→ EXTRACTED DATA:
■ ■ ■ ■

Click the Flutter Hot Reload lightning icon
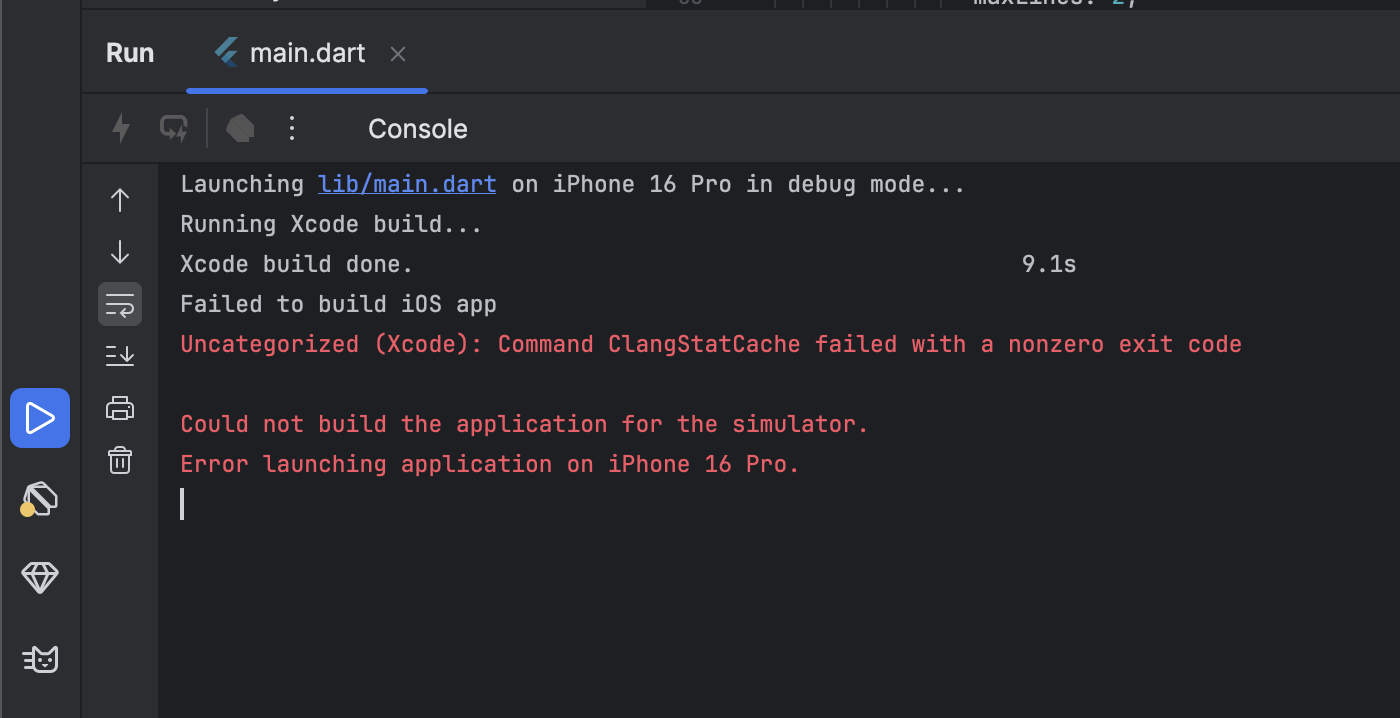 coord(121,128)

■ ■ ■ ■

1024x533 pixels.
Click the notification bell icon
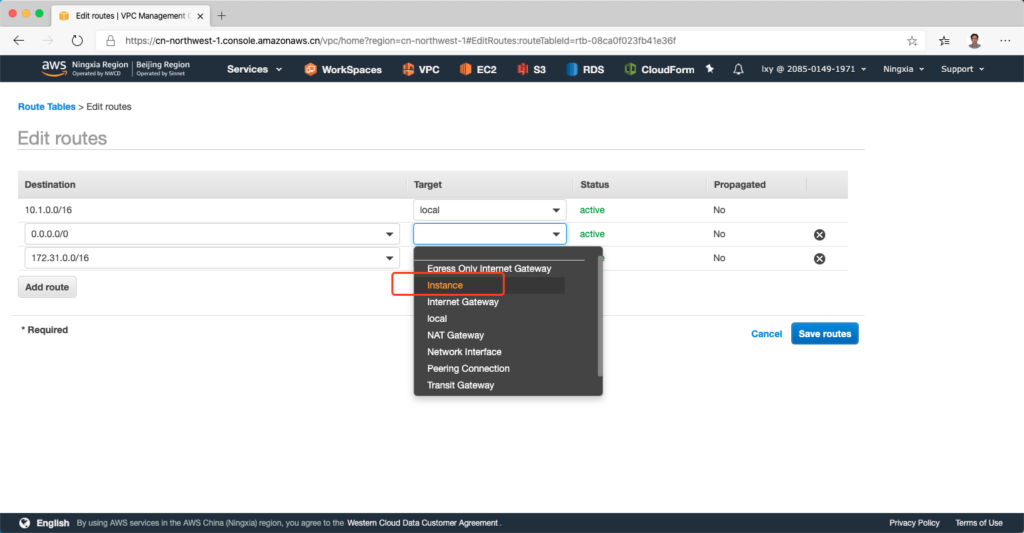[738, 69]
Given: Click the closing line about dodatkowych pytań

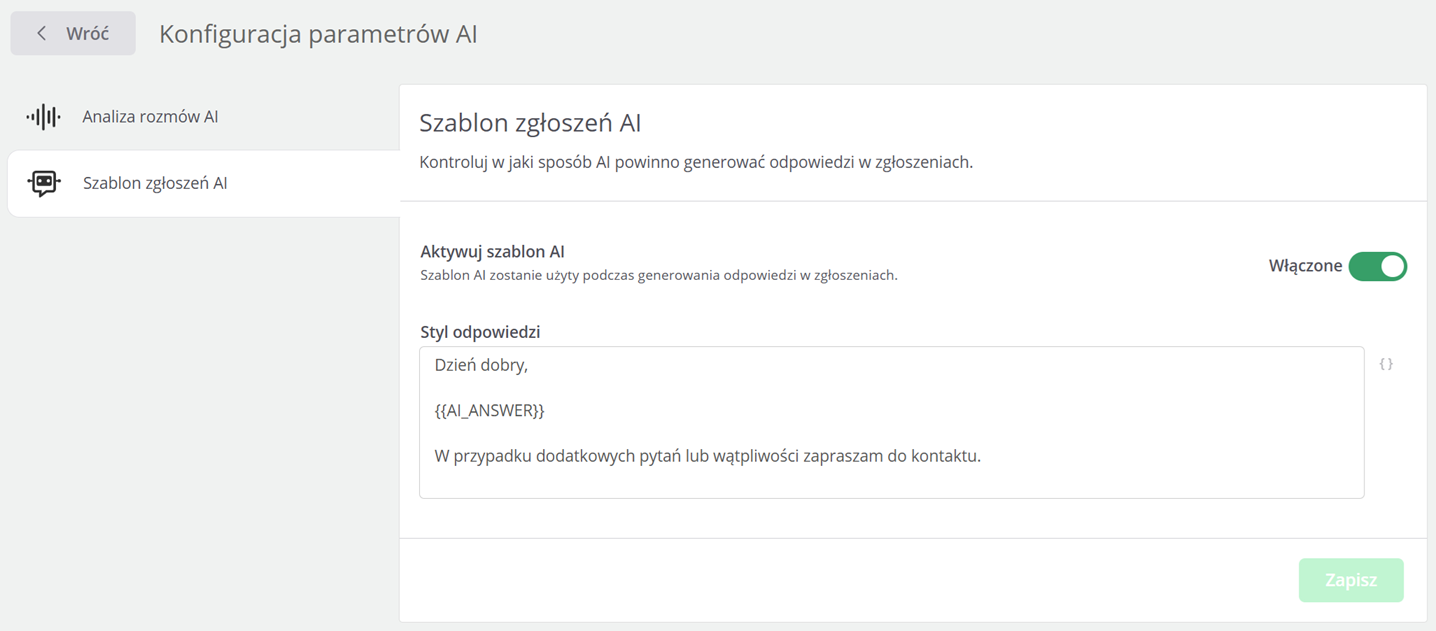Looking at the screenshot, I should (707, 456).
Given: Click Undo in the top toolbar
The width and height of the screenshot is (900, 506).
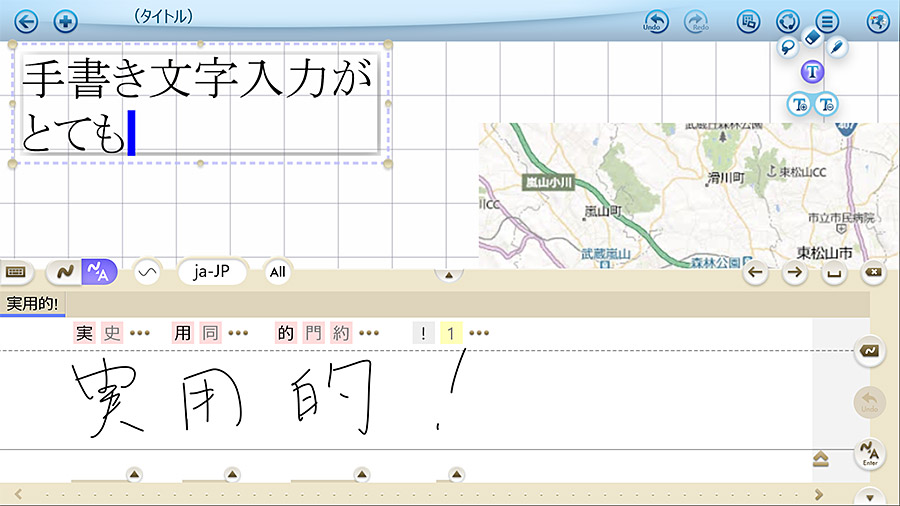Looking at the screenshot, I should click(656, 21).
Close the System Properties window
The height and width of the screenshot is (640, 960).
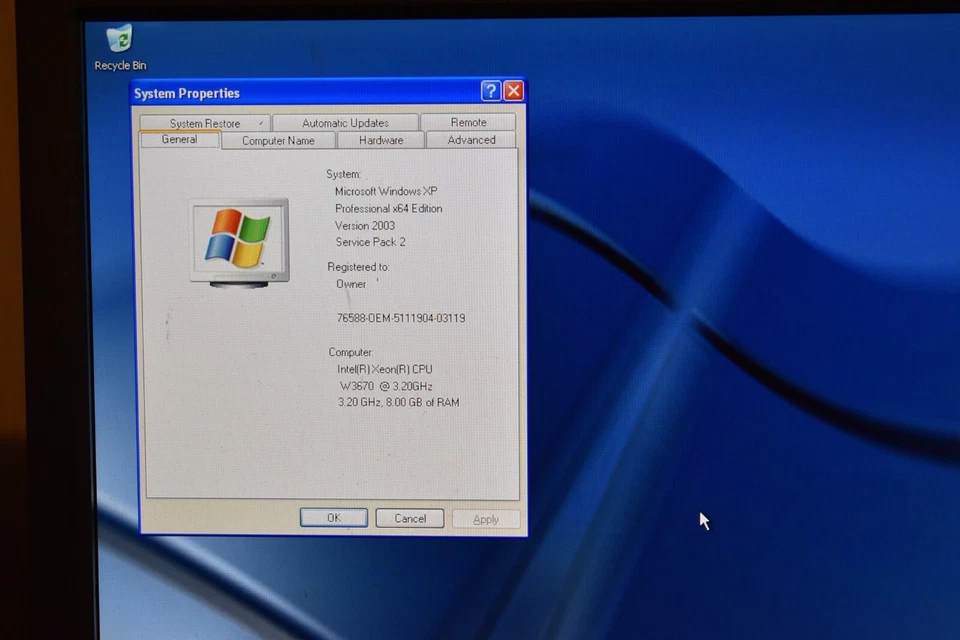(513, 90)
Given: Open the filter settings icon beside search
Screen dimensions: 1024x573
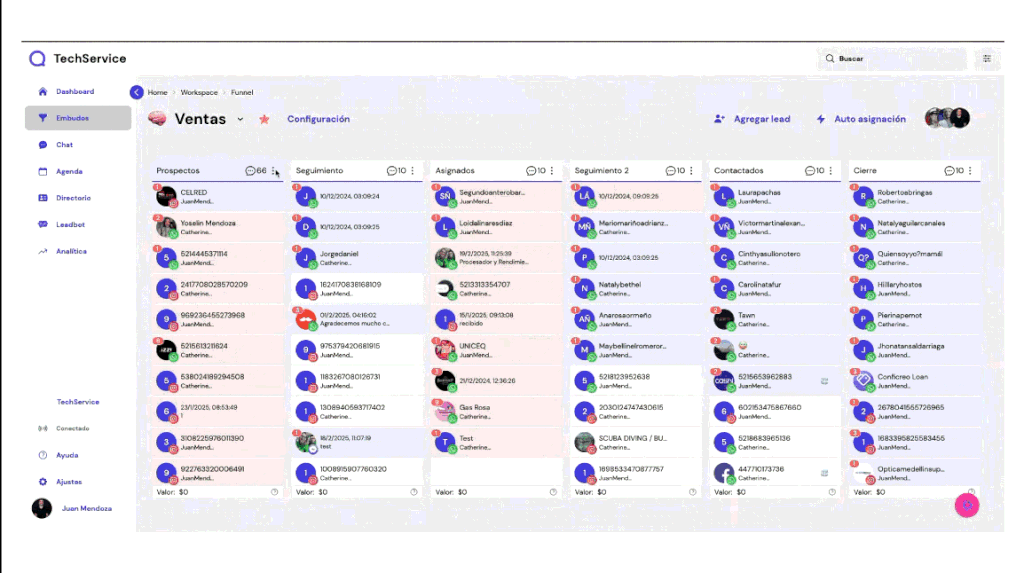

■ ■ ■ ■

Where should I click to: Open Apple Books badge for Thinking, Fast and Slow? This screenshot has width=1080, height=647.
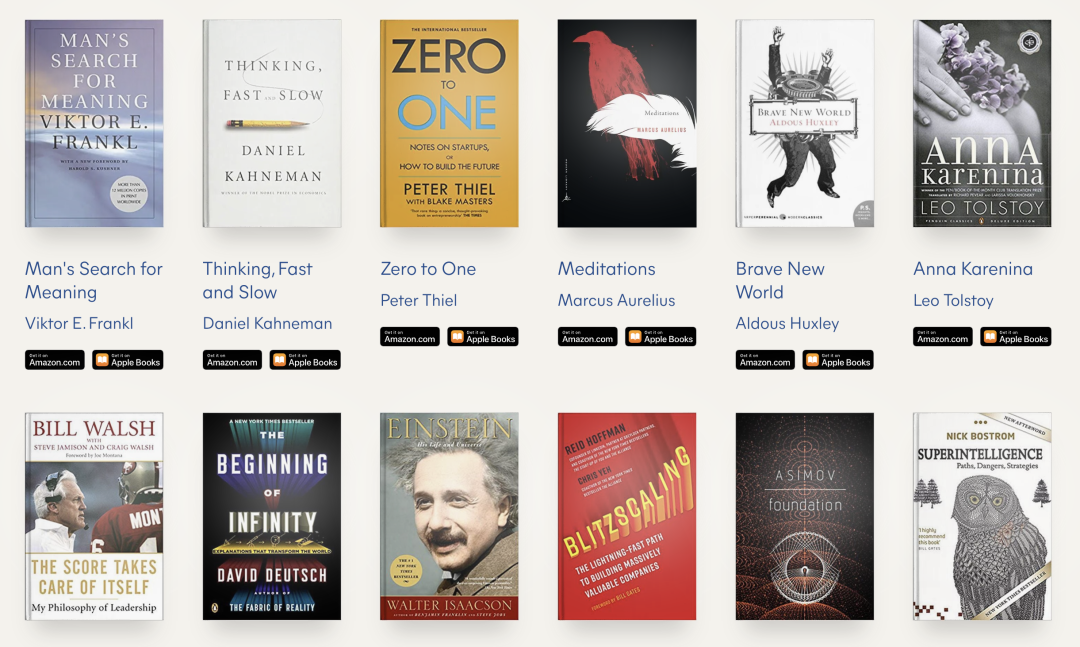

■ ■ ■ ■

→ EXERCISE DIRECTIONS: Pictures aside, return exactly the lines from the data above, starting at the line that has "Given: Click the" and ending at the line that has "Screen dimensions: 1024x573", both included.

→ EXPECTED ANSWER:
Given: Click the closing line about dodatkowych pytań

Looking at the screenshot, I should (707, 456).
Given: Click Undo in the top toolbar
The width and height of the screenshot is (900, 506).
Looking at the screenshot, I should click(656, 21).
Close the System Properties window
The height and width of the screenshot is (640, 960).
(513, 90)
Given: Open the filter settings icon beside search
Screen dimensions: 1024x573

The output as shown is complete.